Dados fornecidos —
((

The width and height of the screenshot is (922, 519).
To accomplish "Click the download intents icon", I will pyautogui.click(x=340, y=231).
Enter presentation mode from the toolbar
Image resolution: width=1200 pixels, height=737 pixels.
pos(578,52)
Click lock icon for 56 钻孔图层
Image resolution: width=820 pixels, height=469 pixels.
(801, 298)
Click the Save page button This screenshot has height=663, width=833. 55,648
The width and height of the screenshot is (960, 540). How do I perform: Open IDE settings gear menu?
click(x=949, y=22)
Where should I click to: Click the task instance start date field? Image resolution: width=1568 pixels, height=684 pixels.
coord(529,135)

))
((

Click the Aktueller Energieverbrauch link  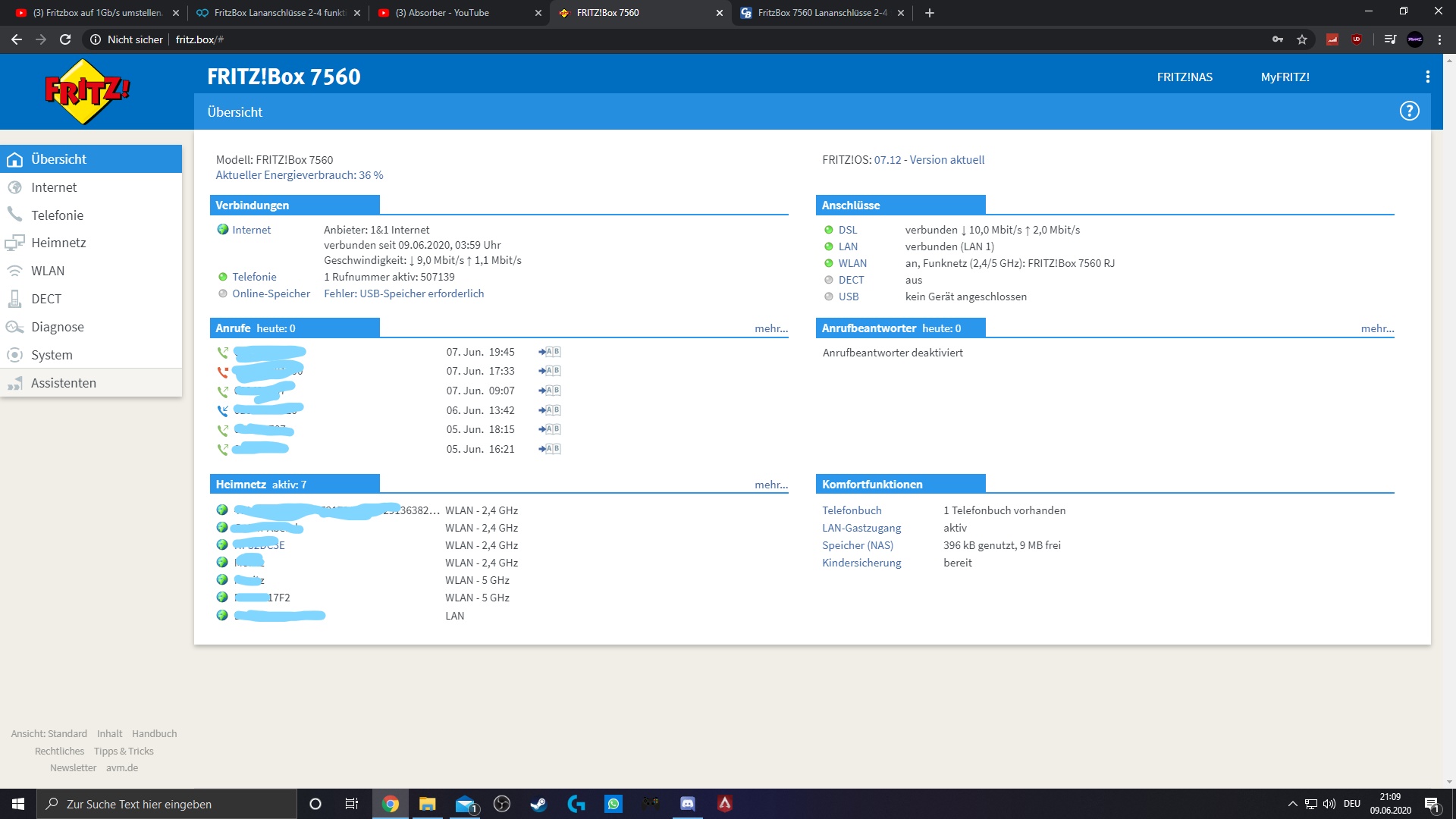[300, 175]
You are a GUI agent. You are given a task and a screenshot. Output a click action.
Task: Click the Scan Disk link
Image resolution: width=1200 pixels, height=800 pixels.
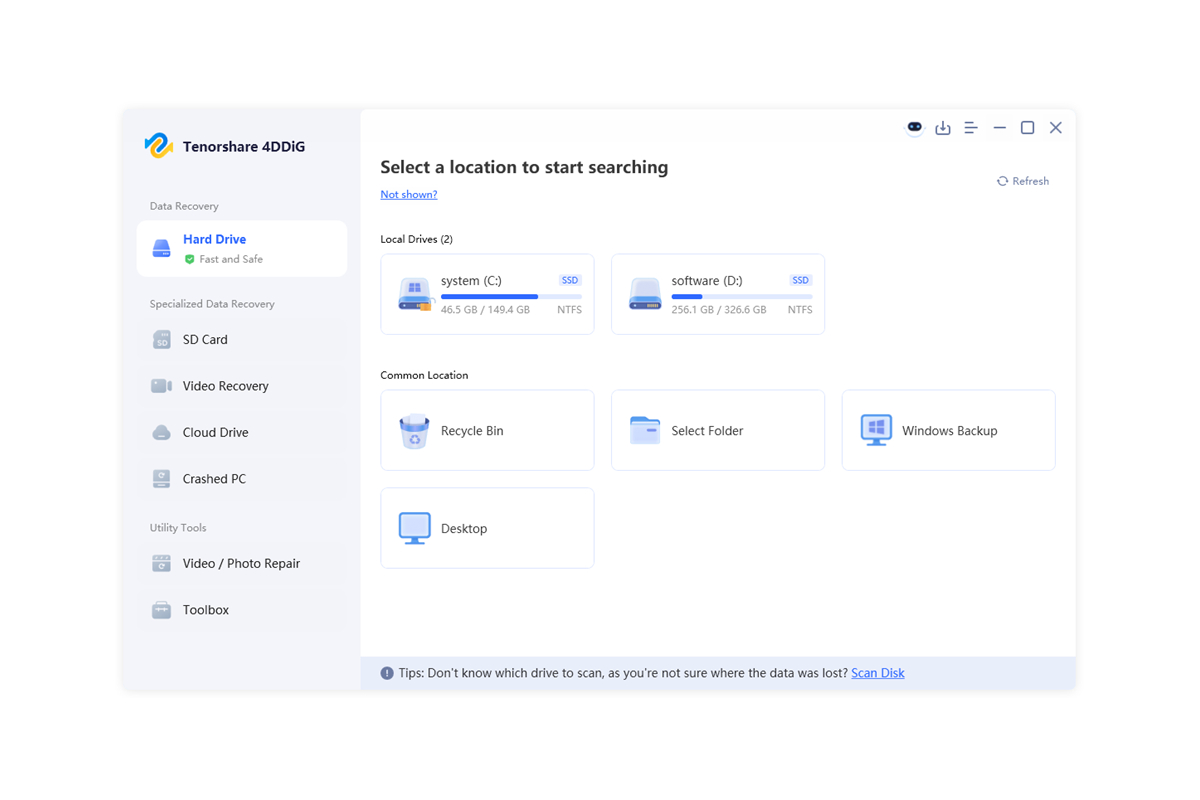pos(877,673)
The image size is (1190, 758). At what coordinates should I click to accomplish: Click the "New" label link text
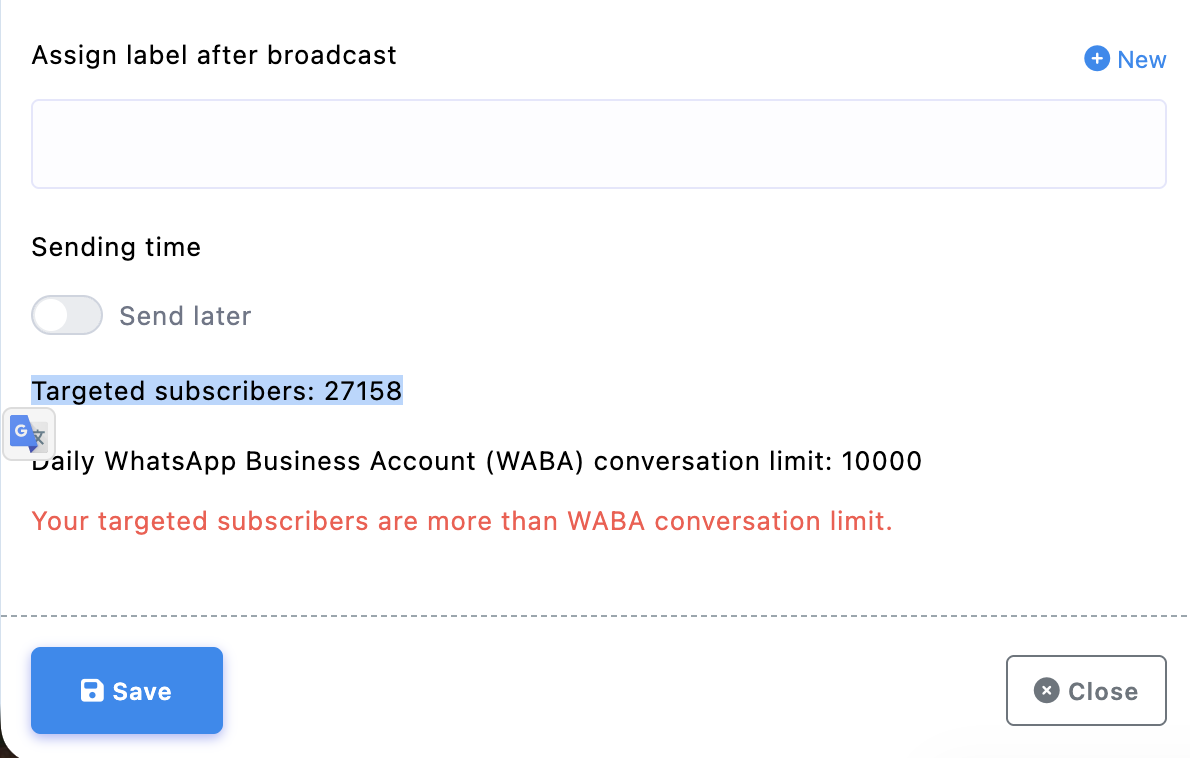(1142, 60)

))
((

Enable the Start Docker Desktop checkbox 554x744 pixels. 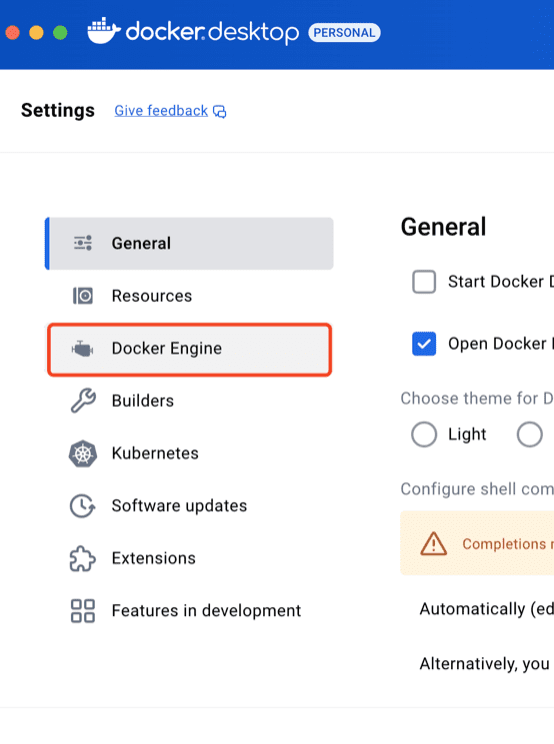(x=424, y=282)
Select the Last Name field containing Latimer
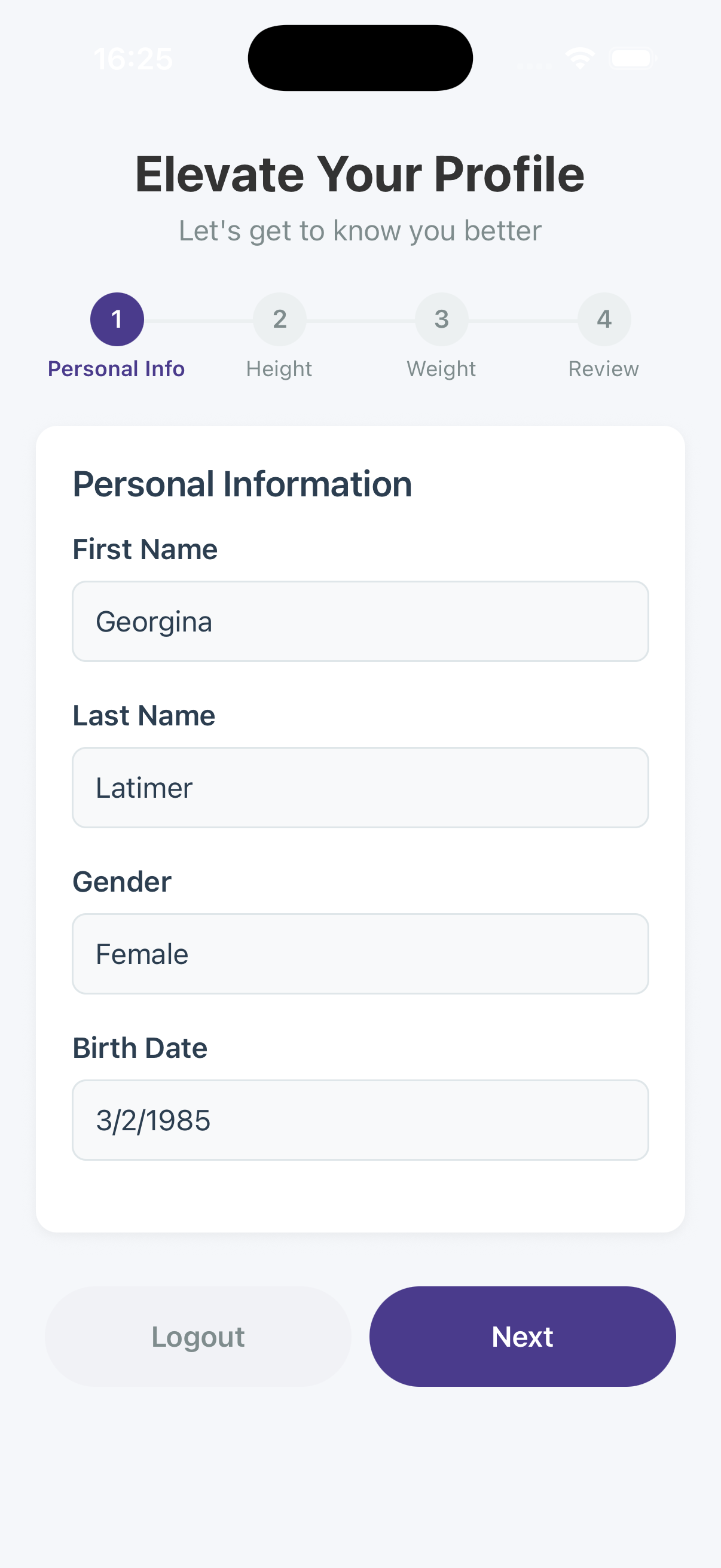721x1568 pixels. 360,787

))

Objetivo do exercício — Reescreva tudo, desde a linha que contém "The width and height of the screenshot is (922, 519)." até a linha que contém "coord(529,135)", substituindo "lock icon" por "padlock icon" e mantendo o restante inalterado.

Resposta correta —
The width and height of the screenshot is (922, 519).
To accomplish "Click the download intents icon", I will pyautogui.click(x=340, y=231).
Enter presentation mode from the toolbar
Image resolution: width=1200 pixels, height=737 pixels.
pos(578,52)
Click padlock icon for 56 钻孔图层
Image resolution: width=820 pixels, height=469 pixels.
(801, 298)
Click the Save page button This screenshot has height=663, width=833. 55,648
The width and height of the screenshot is (960, 540). How do I perform: Open IDE settings gear menu?
click(x=949, y=22)
Where should I click to: Click the task instance start date field? Image resolution: width=1568 pixels, height=684 pixels.
coord(529,135)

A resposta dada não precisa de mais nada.